Is there a RedBox sound?

“RedBox has producers who have come from generations and generations of Irish traditional music and Irish-speaking families and we have been able to harness all the 21st century technology to allow them to be true to their roots and where they came from as well. Nothing is overdone, it is simply done and we let the music do the talking.”

But there is more to the University Street studios than the music. Oonagh says that some artists turn up for a recording session without knowing exactly what is it they are looking for. In order to give musicians and singers time to focus on what they want, the space has been designed to make them relax as much as possible.

“We created big spaces with lots of light where artists can sit and imagine and ponder for a while. A lot of them are nervous when they come through our doors.

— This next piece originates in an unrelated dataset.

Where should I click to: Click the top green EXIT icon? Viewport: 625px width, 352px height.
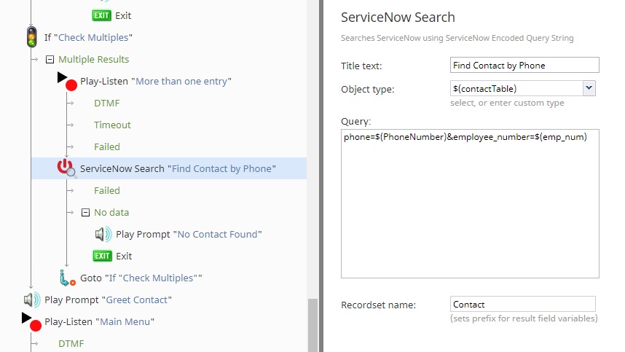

“When Dónal is recording he will relax the musicians, he will relax the music and in the evening, by candle-light, it’s just a matter of letting the music flow naturally and letting the talent tell their own stories,” says Oonagh.

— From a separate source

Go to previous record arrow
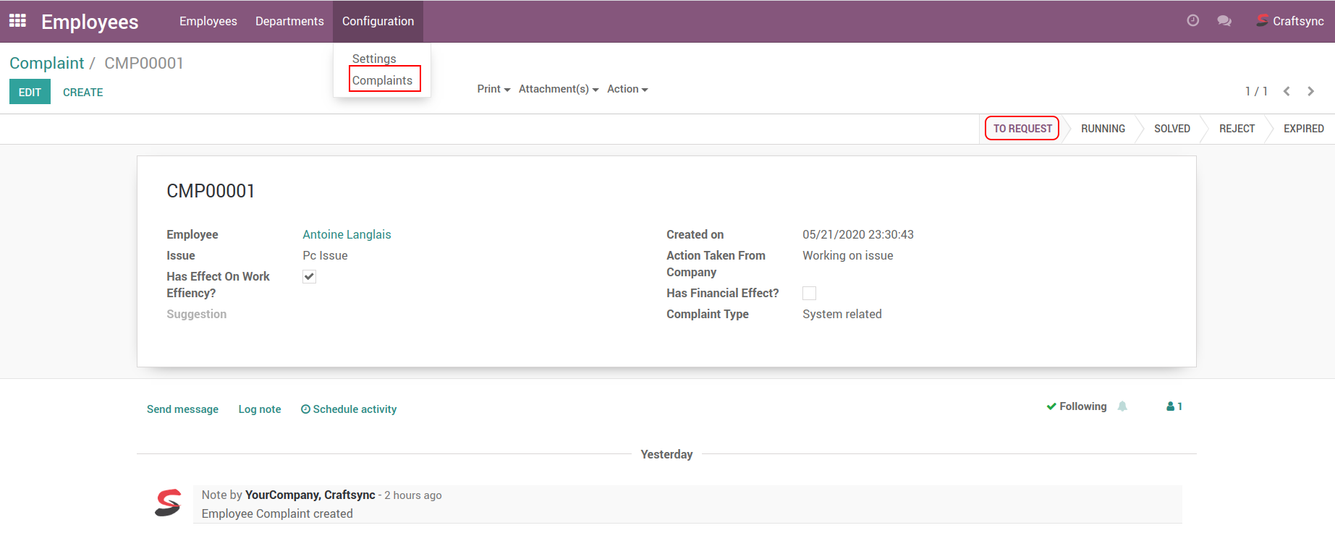 1287,91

That said, RedBox can handle big bands and choirs and orchestras as well as solo artists. For the latter, the studios sometimes organise intimate evenings called the RedBox Sessions where, if a particular artist is bringing an album out, they might want to try out some tunes in front of a small audience to see how they go down and what works really well.

Another field that RedBox excel in is in television and they are now gearing up for their coverage of Fleadh Cheoil na hÉireann which is running from August 12-19 in Drogheda.

Anyone who has seen the nightly shows either on TG4 or online can’t but be amazed by the professionalism of the whole production as it goes out live on television and streamed throughout the world.

“It’s crazy,” says Oonagh. “We might have four live gigs going on at the same time and you lose pounds in nervous energy working on it but we’re hell-bent on getting the tradition out there."

Of course, Belfast has been a mecca for traditional music for half a century and it is fitting that the city should have the best facilities for recording that for posterity. It can be quite painful listening back to those tinny LPs from the 1960s.

“Irish music at the time, when we were coming through the Troubles, had to be this back-room, scratchy thing that was almost hidden and out of sight and that was the way we preserved our culture – but now look at it.

"I love watching it make its way to the fore, where you have Beoga teaming up with Ed Sheeran and there is such a critical mass of talented outward-looking young people who are making the tradition their own, it’s almost like watching a flower whose time has come to bloom,” says Oonagh.